Buonassisi initially pursued law, studying to be a lawyer, but eventually became a journalist instead.

== Journalism and writing ==
As a journalist Buonassisi primarily wrote for Corriere della Sera and La Stampa, often under the pen name Falstaff. Buonassisi became famous for his food coverage however he also covered travel, music, opera, and television. He was the first person to have the position of dedicated food and wine correspondent at a major Italian newspaper.

In 1977 the New York Times described Buonassisi as Italy's "reigning King of Pasta" and positively reviewed his book Pasta.

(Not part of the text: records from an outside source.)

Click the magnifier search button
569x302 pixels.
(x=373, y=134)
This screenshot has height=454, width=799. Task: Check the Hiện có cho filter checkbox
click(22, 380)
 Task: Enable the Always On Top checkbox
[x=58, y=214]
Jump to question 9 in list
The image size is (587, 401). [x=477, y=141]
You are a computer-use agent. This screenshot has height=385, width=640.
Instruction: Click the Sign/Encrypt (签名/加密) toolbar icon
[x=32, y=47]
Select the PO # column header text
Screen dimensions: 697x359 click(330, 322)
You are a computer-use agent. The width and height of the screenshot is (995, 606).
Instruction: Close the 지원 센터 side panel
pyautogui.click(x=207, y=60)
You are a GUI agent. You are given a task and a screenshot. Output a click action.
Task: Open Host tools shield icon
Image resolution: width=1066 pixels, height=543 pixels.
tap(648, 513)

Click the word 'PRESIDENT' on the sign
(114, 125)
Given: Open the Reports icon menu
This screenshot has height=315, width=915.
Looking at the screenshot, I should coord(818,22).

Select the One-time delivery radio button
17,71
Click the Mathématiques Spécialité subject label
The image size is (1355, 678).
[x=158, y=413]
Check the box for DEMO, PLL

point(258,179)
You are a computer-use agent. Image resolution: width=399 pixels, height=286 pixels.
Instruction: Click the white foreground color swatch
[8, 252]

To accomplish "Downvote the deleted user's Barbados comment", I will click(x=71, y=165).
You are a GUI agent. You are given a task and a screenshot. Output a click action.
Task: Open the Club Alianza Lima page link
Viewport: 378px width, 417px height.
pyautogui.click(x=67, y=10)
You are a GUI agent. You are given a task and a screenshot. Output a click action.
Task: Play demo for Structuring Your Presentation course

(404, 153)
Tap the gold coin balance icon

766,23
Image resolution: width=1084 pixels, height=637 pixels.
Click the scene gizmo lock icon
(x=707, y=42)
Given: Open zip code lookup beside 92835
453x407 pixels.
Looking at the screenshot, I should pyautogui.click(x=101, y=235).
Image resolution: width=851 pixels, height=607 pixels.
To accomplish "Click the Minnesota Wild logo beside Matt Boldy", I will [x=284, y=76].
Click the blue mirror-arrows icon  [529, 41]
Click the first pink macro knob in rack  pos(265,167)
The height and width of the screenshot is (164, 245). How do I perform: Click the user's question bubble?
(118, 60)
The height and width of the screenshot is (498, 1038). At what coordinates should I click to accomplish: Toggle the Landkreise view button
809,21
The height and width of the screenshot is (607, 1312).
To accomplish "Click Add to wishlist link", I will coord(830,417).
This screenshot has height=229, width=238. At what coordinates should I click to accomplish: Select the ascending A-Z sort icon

Buonassisi published non-fiction books about food and wine as well as novels. He had a popular cooking program on Italian television, attracting more than a million viewers.

== Other ==
In 1953 Buonassisi became involved with Orio Vergano's Accademia italiana della cucina.

Buonassisi was also a painter and songwriter.

== Personal life ==
Buonassisi was married to Anna Presenti who was a co-author of many of his books.

== Views ==
Buonassisi's personal motto/credo was "History of food, history of man."

Buonassisi held that the dish of chicory and fava beans (chicoria e fava) was an aphrodisiac.

== Death ==
Buonassisi died on 25 January, 2004.

== See also ==
- Camp Hereford
- Sanremo Music Festival 1969
- Sanremo Music Festival 1968
- 1974 in Italian television
- L'arca di Noè (song)
- John Alcorn (artist)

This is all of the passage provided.